I’m on the extreme end of heterosexual. Women just don’t get my motor running. Looking at a naked, hot, wet, willing female is about as arousing to me as looking at a display of pickle jars at a flea market. Possibly less so. I don’t have a problem with lesbians and bis getting it on, I just don’t happen to be one of them. Asking a het such as myself to “go bi” or “go gay” is just a wrong as asking a lesbian to “go straight”. I’m just not wired that way.
If, for some bizarre, inexplicable reason I myself decided to have SRS I expect I’d still be attracted to men, not women. In which case I suppose I’d be on the extreme end of homosexual. Or something.
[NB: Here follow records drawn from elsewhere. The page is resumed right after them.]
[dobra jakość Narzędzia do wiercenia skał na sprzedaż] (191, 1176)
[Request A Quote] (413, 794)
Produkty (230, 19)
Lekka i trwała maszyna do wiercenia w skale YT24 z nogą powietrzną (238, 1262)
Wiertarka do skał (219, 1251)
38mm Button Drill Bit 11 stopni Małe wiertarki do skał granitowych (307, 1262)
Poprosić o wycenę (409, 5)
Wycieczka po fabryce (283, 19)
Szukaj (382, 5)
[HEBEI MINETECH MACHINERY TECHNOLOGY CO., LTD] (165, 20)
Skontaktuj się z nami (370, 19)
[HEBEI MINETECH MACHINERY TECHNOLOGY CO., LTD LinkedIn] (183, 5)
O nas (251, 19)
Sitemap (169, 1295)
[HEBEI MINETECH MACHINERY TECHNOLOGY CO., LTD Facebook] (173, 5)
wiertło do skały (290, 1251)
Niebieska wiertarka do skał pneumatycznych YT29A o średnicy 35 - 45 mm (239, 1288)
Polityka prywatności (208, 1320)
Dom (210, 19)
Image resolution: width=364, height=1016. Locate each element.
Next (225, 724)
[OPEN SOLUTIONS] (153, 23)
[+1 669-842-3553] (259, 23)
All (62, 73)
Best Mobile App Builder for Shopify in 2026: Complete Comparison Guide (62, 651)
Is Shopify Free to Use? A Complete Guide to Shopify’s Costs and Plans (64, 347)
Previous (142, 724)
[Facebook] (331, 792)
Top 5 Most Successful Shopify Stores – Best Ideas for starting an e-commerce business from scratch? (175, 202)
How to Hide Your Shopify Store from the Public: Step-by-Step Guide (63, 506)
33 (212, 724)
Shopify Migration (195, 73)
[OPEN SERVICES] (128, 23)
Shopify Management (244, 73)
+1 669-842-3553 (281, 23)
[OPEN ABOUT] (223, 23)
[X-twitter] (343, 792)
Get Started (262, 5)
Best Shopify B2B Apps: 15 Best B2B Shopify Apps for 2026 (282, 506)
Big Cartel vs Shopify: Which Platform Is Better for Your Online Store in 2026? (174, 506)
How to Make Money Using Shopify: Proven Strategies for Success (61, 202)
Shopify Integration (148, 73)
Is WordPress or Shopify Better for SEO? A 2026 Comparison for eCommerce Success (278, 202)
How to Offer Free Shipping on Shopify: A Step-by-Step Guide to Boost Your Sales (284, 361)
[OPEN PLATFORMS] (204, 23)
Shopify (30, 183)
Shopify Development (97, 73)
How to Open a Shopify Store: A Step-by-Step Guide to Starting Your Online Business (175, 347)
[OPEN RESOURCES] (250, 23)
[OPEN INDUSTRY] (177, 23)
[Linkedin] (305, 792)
Truthfully, some of this is very confusing to me.
Hey, if other people can work it out more power to them, but not everyone will be able to.
If my husband pulled that stunt I would get a divorce and move to the other side of the country, if I didn’t just up and die when he announced to me that he wanted to become a girl.
I honestly don’t understand how some of them could stay married. Despite what their spouses say, they are most definitely not the same person they married. True, everyone changes over time in a marriage, but to a entirely different gender?
I’m surprised by how many people are saying that what is on the outside is more important than what’s inside. Especially when it comes to someone they loved enough to commit to for the rest of their lives. Never mind my spouse, if my best friend said she wanted to be genetically engineered to be a lizard-woman I’d still love her as much as I do now.
Well, Lola, I don’t think it’s a matter of loving someone any less. It’s more a matter of whether these lifestyle changes are something you can live with in a spouse. Some differences are just too wide to bridge in a way that makes both of you happy. Cliche as it might be, the simple truth is that sometimes love just ain’t enough.
Um, when it comes to having sex with them, yes, what’s on the outside is pretty darned important in my mere heterosexual view. I’m not surprised that people are saying this. There are a huge number of loving, caring, decent, funny, compassionate, intelligent, dedicated people in this world, and fully half of them I will never be attracted to because they are men. My loss? If you insist; I can’t change who I am attracted to simply because it would be more fair.
Attraction is only one thing, though. I would still want to be as (non-physically) loving and supportive as I could be. I hope that wouldn’t change about myself. It’s hard to know for certain.
Oh, I’d still love my SO after SRS, I just would be completely NOT sexually attracted to the person anymore. When I married I didn’t take an oath of celibacy, quite the opposite. If my SO changed in such a manner the sexual part of the partnership would end. In which case, while we could remain very good friends, I don’t think we could remain married over the long term.
Granted, my husband could suffer some sort of disease or injury rendering him impotent, but that doesn’t elminate hands, tongue, and various toys. But a woman in my bed would not, as I said, be at all arousing, interesting, or fun for me. Our relationship would move to something non-sexual and non-physical. That doesn’t mean I’d stop caring, just that I’d stop having sex with that person.
Is sex absolutely vital to a marriage? Hmmm… not 100% but it IS important. And if not actual intercourse, then physical intimacy. Being held tight and falling asleep in the arms of a woman is NOT the same as the arms of a man to me. Men feel different, smell different, and taste different and it’s those differences I seek for physical intimacy. If they’re absent, it’s not the same thing at all.
I am in love with my husband, a man whom I know intimately. If he were to announce that he were a woman, it would seem that I had never truely known him at all.